After cycling 600 miles, Karl arrived in Sydney on March 12, 1900, and reported to the Truro Daily News:
“… instead of talking about the war as in other parts of Australia, more people were excited over the Bubonic Plague, which had just struck Sydney. The disease came from the East Indies, carried by rats on board the vessels. The authorities do not understand it as yet, and nothing is done for the sufferers except removing them to the quarantine station. The plague is spreading, and thousands are being inoculated; whole blocks near the wharves are abandoned and deserted. The ferry boats running across the harbour to the different suburbs have changed their landing places, going away around to a different part of the city.”
Just days before Karl’s arrival, the Department of Public Health of New South Wales published an eight-page handbook on March 1, titled Prevention of Plague: Instructions to Householders. At the time, the transmission of the disease was poorly understood, and authorities believed it had been introduced by diseased rats, with the potential for widespread devastation.
In reality, bubonic plague is caused by the Yersinia pestis bacterium, which infects rat fleas. When an infected flea bites a human, the bacterium spreads through the lymphatic system, releasing toxins that cause haemorrhaging in internal organs. The resulting discolouration of the skin led to its infamous name—the “Black Death.”

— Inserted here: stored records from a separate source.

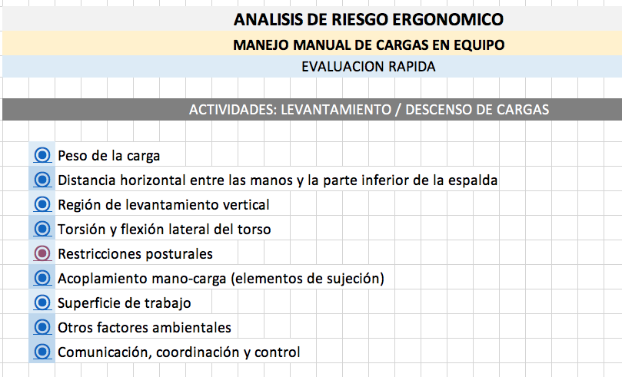Select the Región de levantamiento vertical icon

[x=42, y=204]
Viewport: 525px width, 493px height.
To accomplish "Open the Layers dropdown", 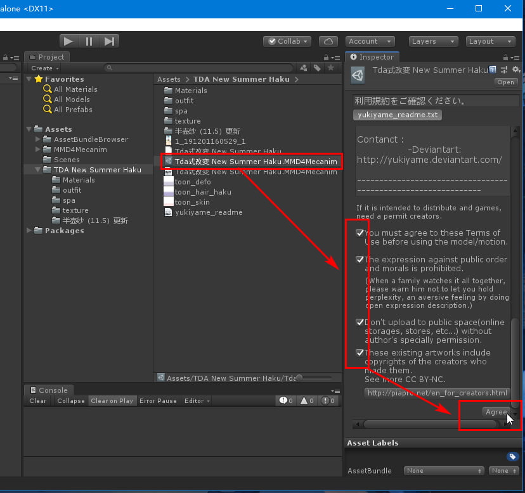I will 432,41.
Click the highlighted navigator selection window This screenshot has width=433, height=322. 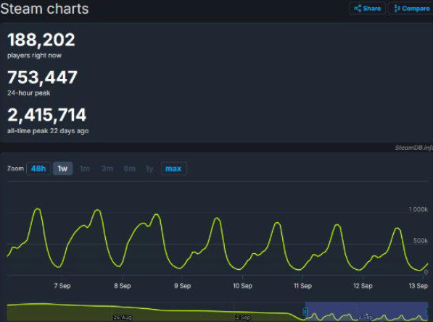367,311
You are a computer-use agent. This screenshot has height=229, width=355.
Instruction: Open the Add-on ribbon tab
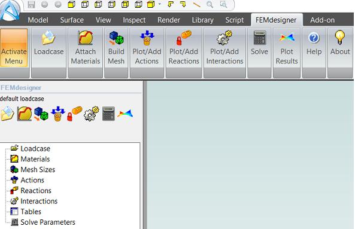pyautogui.click(x=322, y=20)
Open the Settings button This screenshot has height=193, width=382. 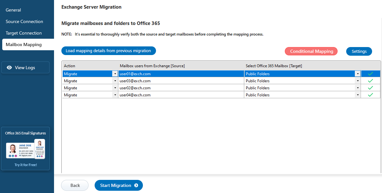[359, 51]
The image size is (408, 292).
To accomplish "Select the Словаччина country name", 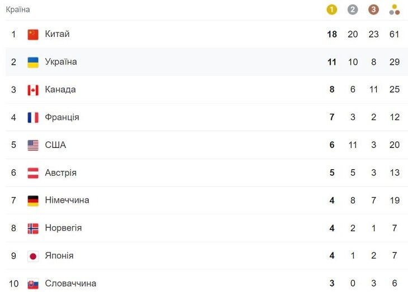I will click(70, 284).
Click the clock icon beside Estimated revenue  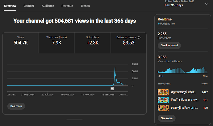click(x=139, y=38)
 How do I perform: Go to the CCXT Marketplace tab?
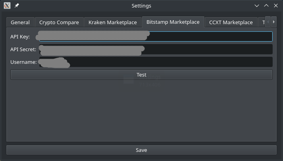(231, 22)
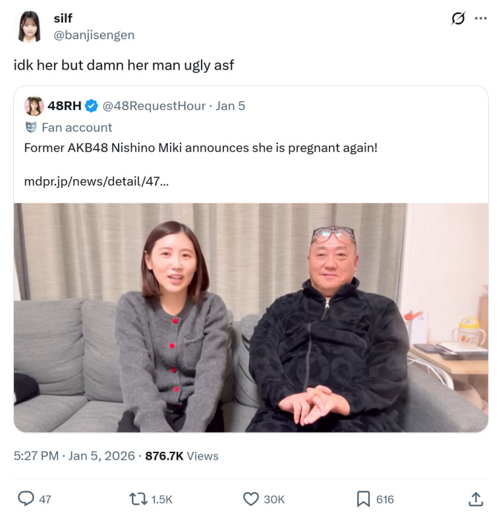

Australia's first case of bubonic plague was reported in January 1900. Over the next eight months, 303 cases were recorded, and 103 people died. In response, the government imposed strict quarantines, detaining infected individuals and close contacts for 10 days. Authorities also launched a massive public health campaign: fumigating and burning garbage, disinfecting public spaces, and exterminating over 100,000 rats in an effort to curb the spread.
On April 14, 1900, The Bulletin, a widely read Australian magazine known as the “Bushman’s Bible,” published a satirical yet urgent poem offering a simple prescription for avoiding the plague:
Fear not the foul disease, though it rage along the quays,
Oh, faint heart, be at ease;
Wash and Pray!
Bathe in the early morn, when the day is newly born,
Weal soul, be not forlorn,
Pray and wash!
When the east is growing red, slide quickly out of bed,
And swiftly wash your head,
Wash and pray!
And when day is nearly done, and westward slopes the sun,
And the stars come one by one,
Pray and wash!
Oh, quickly wash your feet, when the night is falling fleet,
And the evening star goes downward the dull sky rim to meet,
And the parrot crieth sadly in the fields of golden wheat,
Wash and Pray!
Wash your socks—oh, wash them soon, and your mangled shirt at noon,
And your collar ‘neath the beams of cold white crescent moon,
Pray and wash!
There is but one gospel true and I preach it unto you,
When the plague comes like the spectre that haunts the sombre yew,
And its bony feet are on the street and tread them night and day—
Wash and pray!
But more especially wash this earthly tenement of clay—
Wash and pray!
Even without full scientific knowledge of disease transmission, the emphasis on sanitation and personal hygiene—though wrapped in poetry—was surprisingly aligned with modern disease prevention practices.
For Karl, arriving in a city on edge must have been unsettling. The usually thriving harbour saw parts of its waterfront abandoned, streets near the outbreak emptied, and fear lingered in the air. The war Karl had expected to hear about was overshadowed by an invisible enemy.